First of all, I ask one that's sort of a long shot, but I think, Biggs, you alluded to the idea that people may have been managing their deductibles this year [indiscernible] more aggressively and therefore speculation get into Q4, you might see some pent-up demands so as deductibles hit. I guess my question first off would be, you guys have anyway to measure that? Can you see whether people are taking longer to hit their deductibles this year than they did last there or anything along those lines?

Biggs Porter

There really isn't any clear way for us to see that. We don't have that kind of visibility as to patient comes in or as we send the bill to the payers, so not great insight.

Trevor Fetter

I have heard the theories as spouse payers, they have obviously much more insight, but I don't think that evidence at least as I mentioned earlier through the first 28 days of October that, that demand wave was ready to hit the beach.

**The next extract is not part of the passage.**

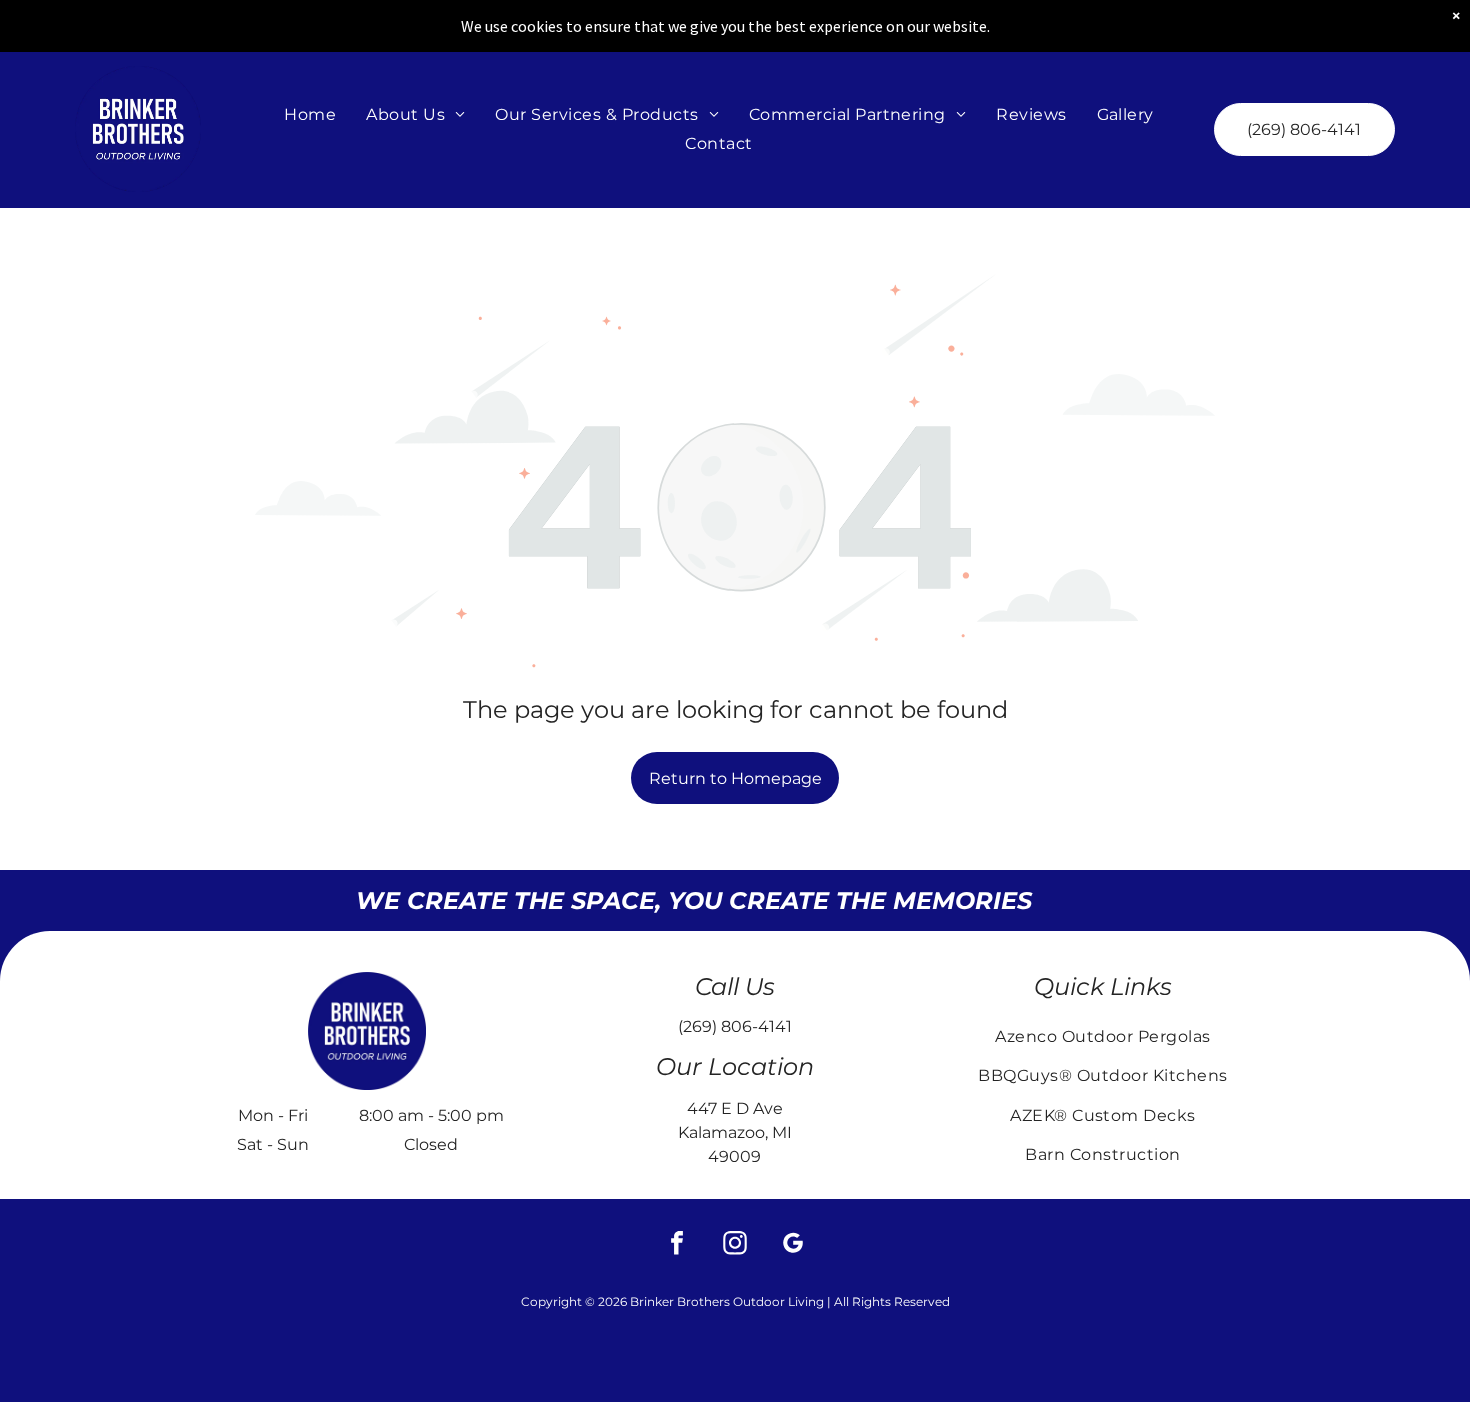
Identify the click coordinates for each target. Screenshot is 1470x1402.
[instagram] (735, 1245)
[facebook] (677, 1245)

Albert Rice - Susquehanna Financial Group, LLLP

The $100 million to $150 million that acquired outpatient revenues that you're looking for this year, is this year in your mind unusual with the focus on acquiring things like outpatient imaging? Do you think you can run at that rate of acquisitions for a couple of years?

Trevor Fetter

Well, we said we think we can do it for next year. I mean, obviously, we've been very sensitive about doing this, where we have the ability to put the centers within a hospital structure. So you run out of opportunities just geographically over time. But there are other ones where the sellers -- we've seen somewhere the sellers initially said they don't want to sell their price expectation or unrealistic and they're coming back to us now. So that's way we made the comment with respect to 2011. I wouldn't speculate on 2012 at this point.

Albert Rice - Susquehanna Financial Group, LLLP

I don't think you quantify to how much benefit you get from delaying the merit increase, maybe I missed it if you did for the extra quarters. How much would that benefit you in the fourth quarter? And then if you could just maybe I'm curious, when do you guys think you would offer -- we're talking around the 2011 outlook a lot, have you given some thoughts exactly when you're likely to actually give a formal outlook for 2011?

Trevor Fetter

On the benefit of deferral of the merit increases, it's in the neighborhood of $15 million for the quarter. And that would be similar to numbers we've given in the past. And we've talked about what the effect of the merit increases were in the fourth quarter when we gave them by example last year? In terms of when we were given outlook, I mean, our baseline is we will look at results, we complete our planning process otherwise in December, we look at results through December ultimately and sort of re-evaluate and validate our expectations based upon that and then give you outlook when we released fourth quarter earnings.

Albert Rice - Susquehanna Financial Group, LLLP

So in February, at some point?

Biggs Porter

Yes.

Trevor Fetter

Thanks AJ and thanks, everybody, for joining the call. And see you on the next one.

Operator

Ladies and gentlemen, that concludes today's conference. Thank you for your participation. You may now disconnect. Have a wonderful day.